The last time I had back pain, I heard the doctor use the term “conservative treatment.” What does that mean?
In the medical world, conservative treatment is usually any treatment that is not invasive or surgical. That means, nothing is inserted into your body and no surgery is performed.
In the case of treating a neck injury, conservative treatment could mean physiotherapy, medications, exercise, heat/cold treatments, or bracing to keep your neck steady.
Unless it is urgent that surgery be done, as can be in some cases, conservative treatment is usually among the first options.
What does it mean when they say multidisciplinary treatment works for chronic back pain sufferers? I’ve had back pain for years. Maybe something like this would work for me.
The problem of chronic low back pain (LBP) is faced by many people each day. Finding a way to manage it is the goal of many research studies. Taking a look at studies done all over the world has shown us that many different therapies combined together may make the difference.
That’s what is referred to as a multidisciplinary approach. It starts with intensive physical exercises along with behavioral therapy. Cognitive and behavioral therapy helps patients change the way they think about and respond to pain.
Instruction to help educate patients is essential. Improving skills for coping psychologically and emotionally is also included. The goal is to increase function and activity even if pain levels don’t change. Many patients want to get back to work. This may be possible with work-related and vocational training.
Studies show that people seem to do better when they get instruction and education to help explain their back pain there may be neurological/orthopedic spinal surgeons, physical medicine and rehabilitation specialists, chiropractic/soft tissue care, pain management physicians along with alternative practitioners of acupuncture and oriental medicine on the team.
At DISC we provide this multidisciplinary approach offering a wide range of therapies which may help improve your pain and increase your functional abilities.
I had surgery for spinal stenosis six months ago. I suppose I should be thankful that my back pain is all gone. I can walk now without stopping every few feet. I do have some residual numbness and weakness on that side that I’m not happy about. Is there anything that can be done about this?
When conservative measures fail with spinal stenosis, surgery may be the next step. Stenosis refers to a narrowing of the spinal canal. Congenital narrowing, combined with degenerative changes that come with aging, often bring on painful symptoms.
Conservative care is always the first line of treatment. Rest, antiinflammatory drugs, and steroid injections often work well. But when nonoperative care doesn’t change the symptoms, then decompressive surgery is considered.
In this operation, a portion of the bone around the spinal cord is removed. This takes the pressure off the spinal cord or spinal nerves. But sometimes the neural structures were pinched long enough and hard enough before surgery that there is some loss in sensory and/or motor control.
This may be temporary or permanent. Nerve tissue can heal but it’s a very slow process. Time can help resolve these final symptoms without further surgery. In some cases, a rehab program may also be beneficial.

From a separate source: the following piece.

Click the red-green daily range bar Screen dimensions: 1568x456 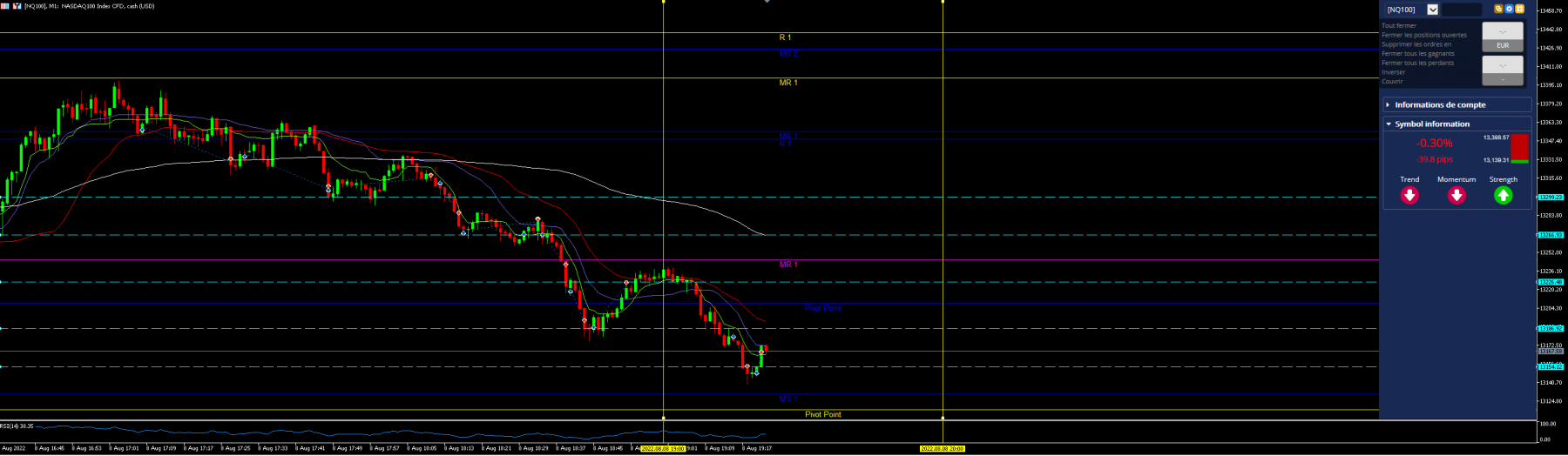(x=1519, y=149)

I have always been very active and in good shape. Now at age 72, I find out I have spinal stenosis. How can this happen when I exercise every day, eat right, and take good care of myself?
Spinal stenosis is no respecter of persons as the old expression goes. It is a degenerative condition of the spine brought on by aging, not activity.

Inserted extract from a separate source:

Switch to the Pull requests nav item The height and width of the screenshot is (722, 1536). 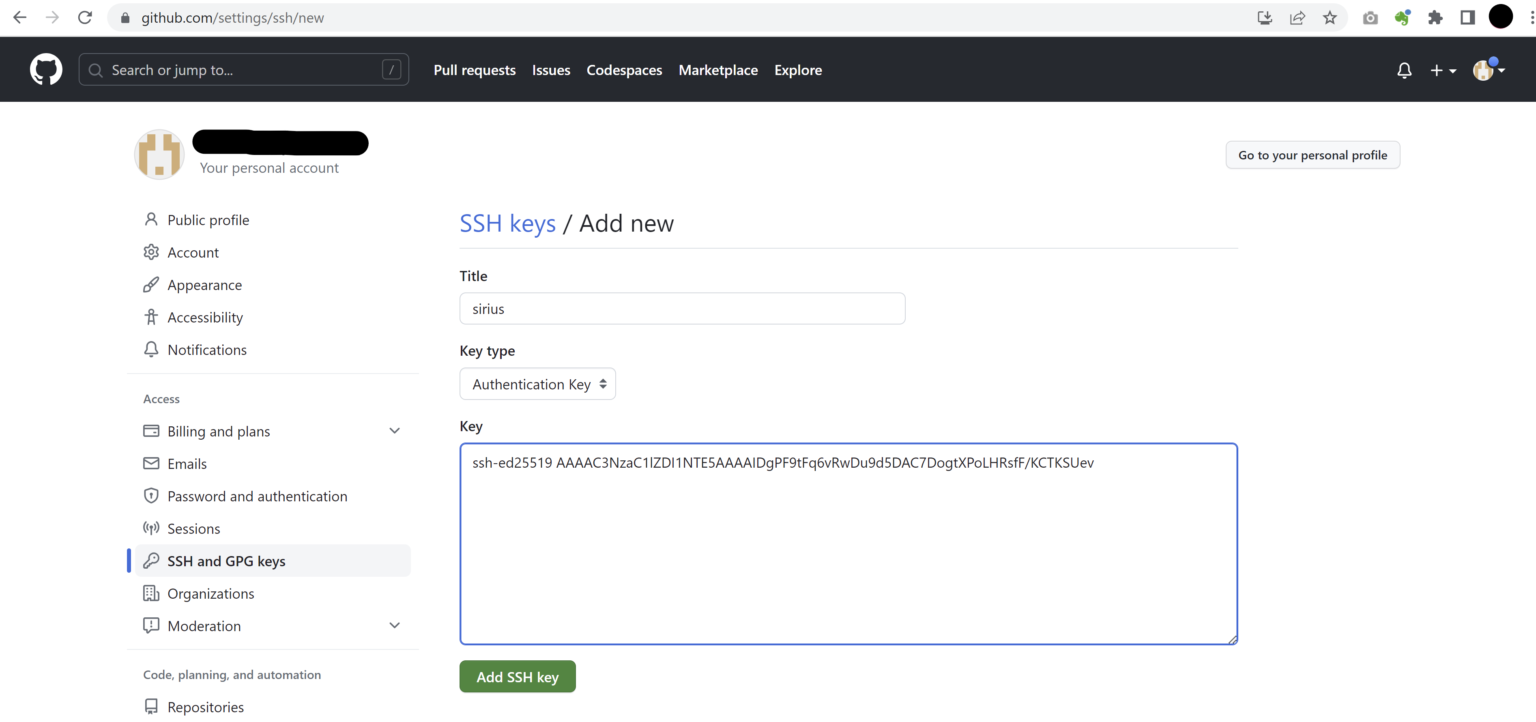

Stenosis refers to a narrowing of the spinal canal and openings for the spinal nerves. Changes in the bones, soft tissues, and joints contribute to stenosis.
For example, the broad band of ligament that runs down the spine called the ligamentum flavum (LF) starts to thicken. It can even get pinched between the vertebral bones causing additional pain.

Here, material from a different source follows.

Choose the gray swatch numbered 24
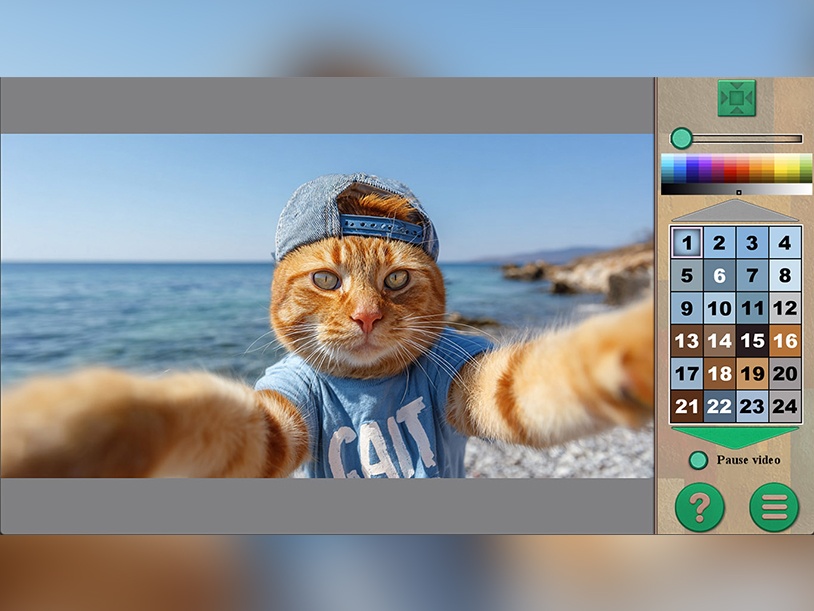 [x=785, y=406]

The vertebral bodies start to weaken and compress. The discs thin out and lose their soft flexibility. The vertebrae and joints start to move closer together. Bone spurs form around the joints. The joints may become misshapen and lose their normal ability to slide and glide. The joints may no longer fit together and move smoothly. This adds to the problem.
Some people are born with a narrow spinal canal. This is not a problem during the younger years. But with the changes described here, the spinal opening is gradually closed off. Pressure on the spinal cord or spinal nerves causes back and/or leg pain.
My doctor is suggesting that I have back surgery to help my chronic pain. What should I consider before agreeing to it?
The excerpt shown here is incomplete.